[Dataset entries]
------------------------------------------------
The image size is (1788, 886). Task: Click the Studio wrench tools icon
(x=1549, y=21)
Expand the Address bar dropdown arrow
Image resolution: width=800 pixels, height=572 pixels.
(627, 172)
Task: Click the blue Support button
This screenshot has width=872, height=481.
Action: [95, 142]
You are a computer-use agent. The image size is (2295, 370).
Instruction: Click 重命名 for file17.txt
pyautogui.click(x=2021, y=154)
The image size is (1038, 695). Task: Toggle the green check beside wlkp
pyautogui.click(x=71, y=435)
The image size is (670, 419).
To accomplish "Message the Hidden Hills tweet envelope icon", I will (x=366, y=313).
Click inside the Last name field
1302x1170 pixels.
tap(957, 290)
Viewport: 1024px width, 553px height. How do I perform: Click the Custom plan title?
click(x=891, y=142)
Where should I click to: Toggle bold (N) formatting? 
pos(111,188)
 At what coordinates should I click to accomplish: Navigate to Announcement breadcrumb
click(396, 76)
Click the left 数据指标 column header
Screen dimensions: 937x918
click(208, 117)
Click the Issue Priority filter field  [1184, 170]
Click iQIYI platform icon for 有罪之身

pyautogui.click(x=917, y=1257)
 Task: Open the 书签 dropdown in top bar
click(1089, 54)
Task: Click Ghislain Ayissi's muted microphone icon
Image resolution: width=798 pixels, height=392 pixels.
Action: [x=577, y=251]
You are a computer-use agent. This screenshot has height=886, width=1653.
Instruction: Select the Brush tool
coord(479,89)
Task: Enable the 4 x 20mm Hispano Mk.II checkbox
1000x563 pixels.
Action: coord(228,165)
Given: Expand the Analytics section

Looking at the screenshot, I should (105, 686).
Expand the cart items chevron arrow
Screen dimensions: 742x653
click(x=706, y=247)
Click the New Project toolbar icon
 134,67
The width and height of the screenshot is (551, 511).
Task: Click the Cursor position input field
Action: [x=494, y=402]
------------------------------------------------
▶ **ABOUT THIS TASK**
Across all the records above, find each line with "computer" in it and copy it.

▶ **YOUR RESPONSE**
You are a computer-use agent. The image size is (2295, 370).
You are a computer-use agent. This screenshot has height=886, width=1653.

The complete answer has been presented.